[Data excerpts]

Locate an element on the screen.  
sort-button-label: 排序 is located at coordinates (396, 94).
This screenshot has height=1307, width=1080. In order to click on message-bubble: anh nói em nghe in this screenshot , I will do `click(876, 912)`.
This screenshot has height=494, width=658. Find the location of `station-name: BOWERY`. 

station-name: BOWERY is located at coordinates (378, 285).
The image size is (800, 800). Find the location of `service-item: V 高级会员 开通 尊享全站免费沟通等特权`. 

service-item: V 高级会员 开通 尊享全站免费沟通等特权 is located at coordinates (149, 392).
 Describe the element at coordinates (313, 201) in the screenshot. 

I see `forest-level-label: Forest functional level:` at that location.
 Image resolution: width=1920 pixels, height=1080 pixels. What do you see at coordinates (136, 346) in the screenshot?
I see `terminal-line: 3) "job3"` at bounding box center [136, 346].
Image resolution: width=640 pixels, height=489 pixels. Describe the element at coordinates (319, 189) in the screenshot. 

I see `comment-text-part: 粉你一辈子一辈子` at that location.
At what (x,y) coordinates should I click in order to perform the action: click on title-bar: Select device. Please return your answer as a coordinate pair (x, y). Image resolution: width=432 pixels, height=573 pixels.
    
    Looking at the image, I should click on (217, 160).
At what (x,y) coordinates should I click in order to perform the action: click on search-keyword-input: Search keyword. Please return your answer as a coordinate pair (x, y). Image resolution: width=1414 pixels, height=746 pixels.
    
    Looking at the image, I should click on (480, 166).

EXERCISE INSTRUCTIONS |
Copy out every row above word for word, without changing anything.

YOUR SOLUTION |
Locate an element on the screen.  
sort-button-label: 排序 is located at coordinates (396, 94).
This screenshot has height=1307, width=1080. In order to click on message-bubble: anh nói em nghe in this screenshot , I will do `click(876, 912)`.
This screenshot has height=494, width=658. Find the location of `station-name: BOWERY`. 

station-name: BOWERY is located at coordinates (378, 285).
The image size is (800, 800). Find the location of `service-item: V 高级会员 开通 尊享全站免费沟通等特权`. 

service-item: V 高级会员 开通 尊享全站免费沟通等特权 is located at coordinates (149, 392).
 Describe the element at coordinates (313, 201) in the screenshot. 

I see `forest-level-label: Forest functional level:` at that location.
 Image resolution: width=1920 pixels, height=1080 pixels. What do you see at coordinates (136, 346) in the screenshot?
I see `terminal-line: 3) "job3"` at bounding box center [136, 346].
Image resolution: width=640 pixels, height=489 pixels. Describe the element at coordinates (319, 189) in the screenshot. 

I see `comment-text-part: 粉你一辈子一辈子` at that location.
At what (x,y) coordinates should I click in order to perform the action: click on title-bar: Select device. Please return your answer as a coordinate pair (x, y). Image resolution: width=432 pixels, height=573 pixels.
    
    Looking at the image, I should click on (217, 160).
At what (x,y) coordinates should I click in order to perform the action: click on search-keyword-input: Search keyword. Please return your answer as a coordinate pair (x, y). Image resolution: width=1414 pixels, height=746 pixels.
    
    Looking at the image, I should click on (480, 166).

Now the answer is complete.